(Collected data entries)

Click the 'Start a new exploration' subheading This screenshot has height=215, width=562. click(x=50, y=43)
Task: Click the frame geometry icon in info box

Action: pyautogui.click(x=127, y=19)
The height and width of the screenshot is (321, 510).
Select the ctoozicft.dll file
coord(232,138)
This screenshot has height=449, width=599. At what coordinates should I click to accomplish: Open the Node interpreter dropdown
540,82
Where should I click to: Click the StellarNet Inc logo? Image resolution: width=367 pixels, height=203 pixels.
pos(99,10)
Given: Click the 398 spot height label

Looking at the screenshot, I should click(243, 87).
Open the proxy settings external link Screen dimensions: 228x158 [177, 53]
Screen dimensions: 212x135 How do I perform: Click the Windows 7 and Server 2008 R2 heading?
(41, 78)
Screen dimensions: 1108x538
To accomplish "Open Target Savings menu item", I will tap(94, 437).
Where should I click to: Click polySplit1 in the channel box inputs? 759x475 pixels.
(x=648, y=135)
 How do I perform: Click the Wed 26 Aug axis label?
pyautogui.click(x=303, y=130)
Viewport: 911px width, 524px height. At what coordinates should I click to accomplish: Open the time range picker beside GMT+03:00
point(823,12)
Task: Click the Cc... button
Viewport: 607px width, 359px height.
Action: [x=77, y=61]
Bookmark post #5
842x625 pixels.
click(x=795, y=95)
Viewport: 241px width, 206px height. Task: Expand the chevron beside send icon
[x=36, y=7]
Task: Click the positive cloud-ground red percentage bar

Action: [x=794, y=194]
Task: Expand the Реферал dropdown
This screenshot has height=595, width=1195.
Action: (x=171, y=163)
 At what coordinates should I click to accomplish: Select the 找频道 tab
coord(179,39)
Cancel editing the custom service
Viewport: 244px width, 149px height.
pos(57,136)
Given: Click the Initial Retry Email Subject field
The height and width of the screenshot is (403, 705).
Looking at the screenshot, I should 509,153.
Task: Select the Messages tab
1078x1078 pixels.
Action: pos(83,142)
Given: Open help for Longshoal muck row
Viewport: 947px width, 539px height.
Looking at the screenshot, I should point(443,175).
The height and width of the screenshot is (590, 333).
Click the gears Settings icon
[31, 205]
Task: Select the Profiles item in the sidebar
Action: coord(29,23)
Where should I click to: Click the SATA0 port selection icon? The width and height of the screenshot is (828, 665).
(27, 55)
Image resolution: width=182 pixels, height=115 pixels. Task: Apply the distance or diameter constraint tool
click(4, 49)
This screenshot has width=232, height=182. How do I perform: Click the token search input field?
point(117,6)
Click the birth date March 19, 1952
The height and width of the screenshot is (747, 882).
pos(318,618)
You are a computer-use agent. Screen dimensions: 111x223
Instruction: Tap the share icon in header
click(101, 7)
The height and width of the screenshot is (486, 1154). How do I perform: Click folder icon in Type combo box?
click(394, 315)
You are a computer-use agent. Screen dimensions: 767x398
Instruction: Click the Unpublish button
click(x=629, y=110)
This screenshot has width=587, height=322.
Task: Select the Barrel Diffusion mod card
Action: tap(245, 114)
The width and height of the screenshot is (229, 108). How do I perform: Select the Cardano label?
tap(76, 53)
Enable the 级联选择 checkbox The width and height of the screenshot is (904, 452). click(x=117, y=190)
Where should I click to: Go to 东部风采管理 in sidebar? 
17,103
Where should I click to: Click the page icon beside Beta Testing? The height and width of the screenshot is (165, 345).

WHAT YOU NEED TO DO: Write each record out again exactly.

RESPONSE BOX:
Click the 'Start a new exploration' subheading This screenshot has height=215, width=562. click(x=50, y=43)
Task: Click the frame geometry icon in info box

Action: pyautogui.click(x=127, y=19)
The height and width of the screenshot is (321, 510).
Select the ctoozicft.dll file
coord(232,138)
This screenshot has height=449, width=599. At what coordinates should I click to accomplish: Open the Node interpreter dropdown
540,82
Where should I click to: Click the StellarNet Inc logo? Image resolution: width=367 pixels, height=203 pixels.
pos(99,10)
Given: Click the 398 spot height label

Looking at the screenshot, I should click(243, 87).
Open the proxy settings external link Screen dimensions: 228x158 [177, 53]
Screen dimensions: 212x135 How do I perform: Click the Windows 7 and Server 2008 R2 heading?
(41, 78)
Screen dimensions: 1108x538
To accomplish "Open Target Savings menu item", I will tap(94, 437).
Where should I click to: Click polySplit1 in the channel box inputs? 759x475 pixels.
(x=648, y=135)
 How do I perform: Click the Wed 26 Aug axis label?
pyautogui.click(x=303, y=130)
Viewport: 911px width, 524px height. At what coordinates should I click to accomplish: Open the time range picker beside GMT+03:00
point(823,12)
Task: Click the Cc... button
Viewport: 607px width, 359px height.
Action: [x=77, y=61]
Bookmark post #5
842x625 pixels.
click(x=795, y=95)
Viewport: 241px width, 206px height. Task: Expand the chevron beside send icon
[x=36, y=7]
Task: Click the positive cloud-ground red percentage bar

Action: [x=794, y=194]
Task: Expand the Реферал dropdown
This screenshot has height=595, width=1195.
Action: (x=171, y=163)
 At what coordinates should I click to accomplish: Select the 找频道 tab
coord(179,39)
Cancel editing the custom service
Viewport: 244px width, 149px height.
pos(57,136)
Given: Click the Initial Retry Email Subject field
The height and width of the screenshot is (403, 705).
Looking at the screenshot, I should 509,153.
Task: Select the Messages tab
1078x1078 pixels.
Action: pos(83,142)
Given: Open help for Longshoal muck row
Viewport: 947px width, 539px height.
Looking at the screenshot, I should point(443,175).
The height and width of the screenshot is (590, 333).
Click the gears Settings icon
[31, 205]
Task: Select the Profiles item in the sidebar
Action: coord(29,23)
Where should I click to: Click the SATA0 port selection icon? The width and height of the screenshot is (828, 665).
(27, 55)
Image resolution: width=182 pixels, height=115 pixels. Task: Apply the distance or diameter constraint tool
click(4, 49)
This screenshot has width=232, height=182. How do I perform: Click the token search input field?
point(117,6)
Click the birth date March 19, 1952
The height and width of the screenshot is (747, 882).
pos(318,618)
You are a computer-use agent. Screen dimensions: 111x223
Instruction: Tap the share icon in header
click(101, 7)
The height and width of the screenshot is (486, 1154). How do I perform: Click folder icon in Type combo box?
click(394, 315)
You are a computer-use agent. Screen dimensions: 767x398
Instruction: Click the Unpublish button
click(x=629, y=110)
This screenshot has width=587, height=322.
Task: Select the Barrel Diffusion mod card
Action: tap(245, 114)
The width and height of the screenshot is (229, 108). How do I perform: Select the Cardano label?
tap(76, 53)
Enable the 级联选择 checkbox The width and height of the screenshot is (904, 452). click(x=117, y=190)
Where should I click to: Go to 东部风采管理 in sidebar? 
17,103
Where should I click to: Click the page icon beside Beta Testing? The height and width of the screenshot is (165, 345).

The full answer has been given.